A community with a political ideology
But all these elements must not hide the essence. Beyond its market acrobatics, Bitcoin tells us a story. It was born in 2009, just after the onset of the financial crisis of the century, and this is not a coincidence. It took off shortly after Edward Snowden revealed how the NSA was organizing mass surveillance of citizens, and that’s no coincidence either.
Bitcoin brings together a community with a political project: to unleash money from the State and the banks. It carries values and an ideology: the demand for a pure and stateless currency, the promotion of individual liberties, the defense of the free market.
There’s no way to destroy its value
At a time when a certain Satoshi Nakamoto created Bitcoin, the explosion of subprimes and the bankruptcy of Lehman Brothers discredited the banking industry. States had to rescue those institutions that were in ruin. The central banks then rotate the money board. They inject thousands of billions of dollars into the economy to avoid a repeat of the Great Depression.
With the help of regulators, a form of ‘financial repression’ is then put in place to curb the burden of a debt that has continued to soar, much to the dismay of savers. Bitcoin contradicts this monetary order, in a movement to challenge the political and banking powers deemed incapable of offering quality money.
Bitcoin is not dependent on any state, bank or central authority. It gives absolute power to the individual to be his own bank: you own your private key that unlocks the funds in your bitcoin wallet.
There is no way to undermine its value by pursuing an inflationary policy or spinning the money board, since the rules of the game have been set from the outset and are immutable. It is an algorithm that organizes all the broadcasts, which will be happening until 2140 when all Bitcoins will have been created in the process called mining. So there will never be more than 21 million Bitcoins in circulation.
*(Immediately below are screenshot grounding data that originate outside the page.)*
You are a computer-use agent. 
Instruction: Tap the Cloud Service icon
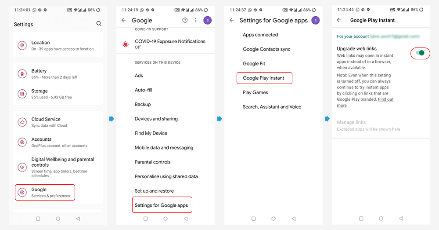(22, 122)
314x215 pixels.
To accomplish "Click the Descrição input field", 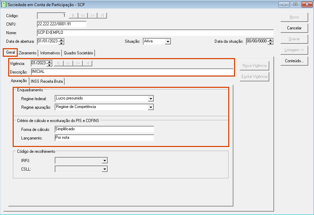I will point(132,72).
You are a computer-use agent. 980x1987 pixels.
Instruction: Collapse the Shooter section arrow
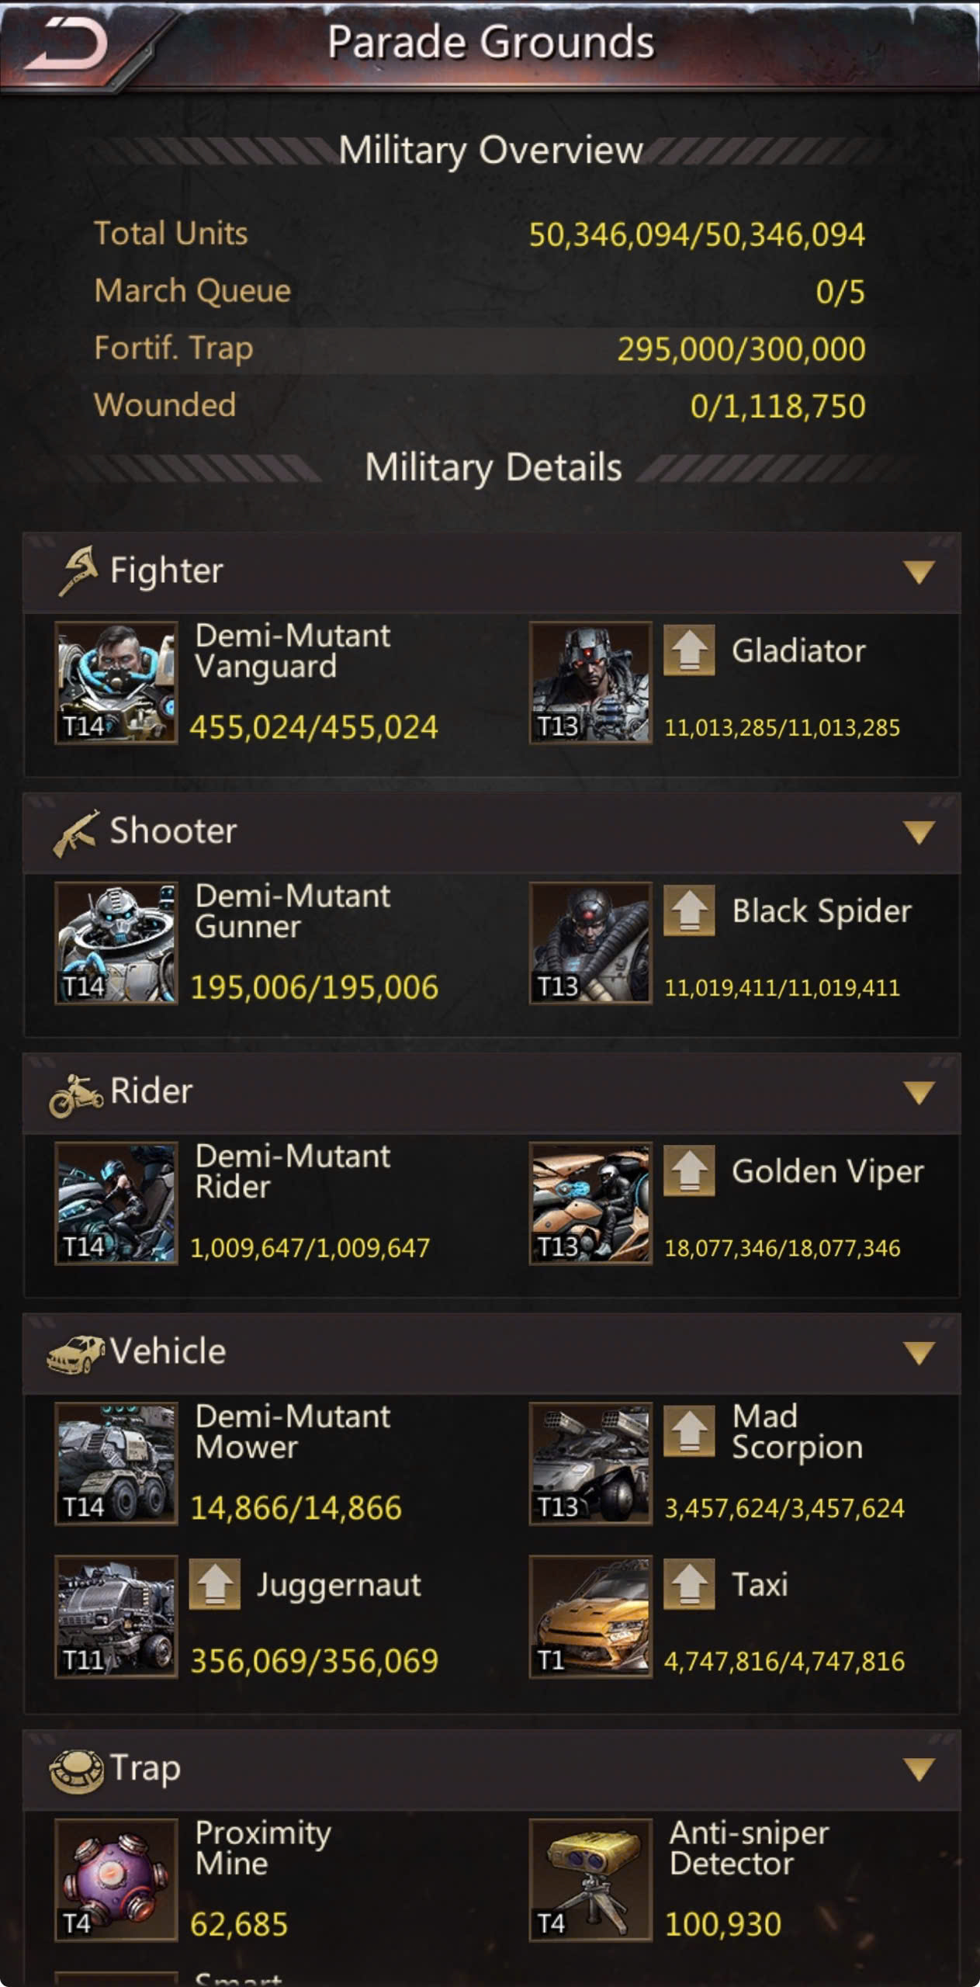tap(919, 832)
The scarcity of money is written into the code, which serves as an intangible rule of monetary policy. Each Bitcoin is unique. The history of all its successive owners is kept in memory by the famous ‘chain of blocks’ aka blockchain, but all owners remain anonymous.
A libertarian’s dream come true
A currency that can be freely exchanged anywhere in the world, which leaves no trace, which does not require any fees for banking transactions… it is the cornerstone of a system where individuals are finally freed from political control. The means of freeing oneself from the State’s control over private information. The dream of the libertarians becomes reality.
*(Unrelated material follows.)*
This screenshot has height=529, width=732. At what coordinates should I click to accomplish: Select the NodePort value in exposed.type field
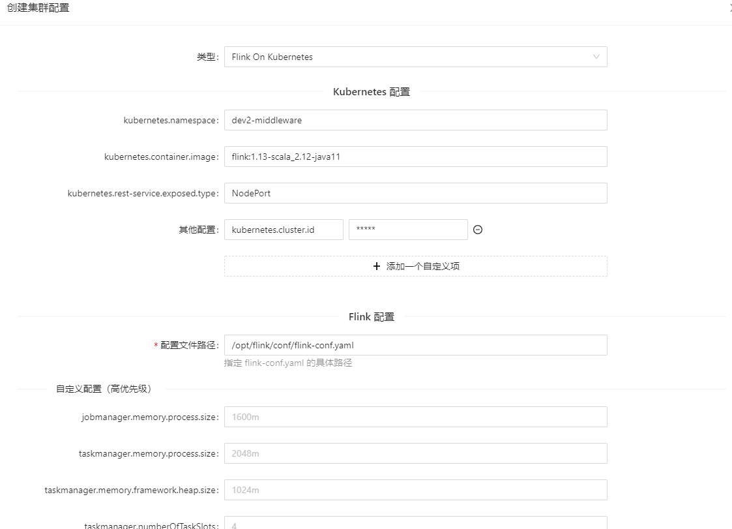coord(415,193)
Concerns are not only technical (securing data through encryption), they are also philosophical and political: it is a question of thinking about ways of circumventing the monopoly acquired by the State for the control of money supply and restoring full powers of use to the community.
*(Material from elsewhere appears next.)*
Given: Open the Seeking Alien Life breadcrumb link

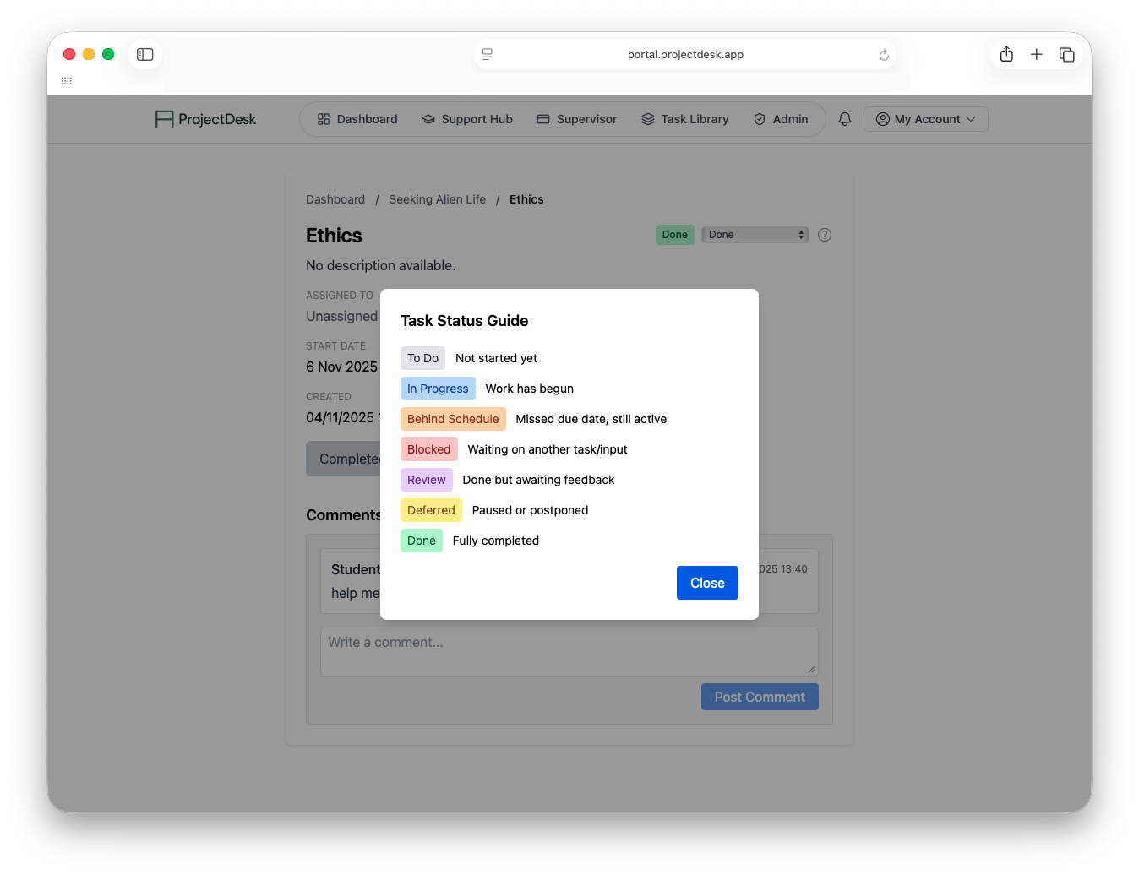Looking at the screenshot, I should [437, 199].

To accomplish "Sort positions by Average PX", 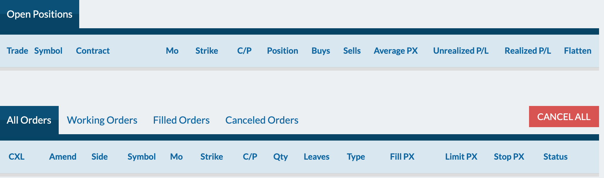I will point(396,51).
A form of collective membership
But if the system is to survive and expand, it must meet a form of collective membership. In the beginning Bitcoin was just a geek’s curiosity. Then it attracted a community of libertarians who are against any form of intervention by the State or public regulators, who place individual freedom at the top of their list of supreme values, who give machines and computer codes more legitimacy than human intelligence, and who therefore dream of making cryptocurrencies a true alternative financial system. Its most enthusiastic supporters secretly dream about it: Bitcoin announces a new monetary and, therefore, economic order.
But it can also be choked or stopped completely. At current prices, Bitcoin capitalizes some $190 billion. That’s a lot for such a young currency – the market size of a century-old group like Coca-Cola, and a drop in the bucket for the world’s 80,000 billion in liquidity. This is probably why governments, central bankers or regulators are looking down on this financial phenomenon.
When it becomes even more valuable, when individuals are able to buy more goods with their Bitcoins; in other words when it starts to threaten their own authority, governments will surely take a closer look at it. They will then look for ways to eliminate it, as Washington broke a Standard Oil a little too powerful to its taste at the beginning of the 20th century. Bitcoin has already withstood many shocks – repeated crashes, failures of fraudulent platforms, waves of piracy. Will it be able to resist the awakening of public authorities?
Admir Tulic is a blogger at CaptainAltcoin.com. In the online world, you’ll mostly find him nerd-discussing cryptocurrencies and Bitcoin scaling solutions. In the offline world, he spends most of his time telling his friends he is going to start going to the gym next week.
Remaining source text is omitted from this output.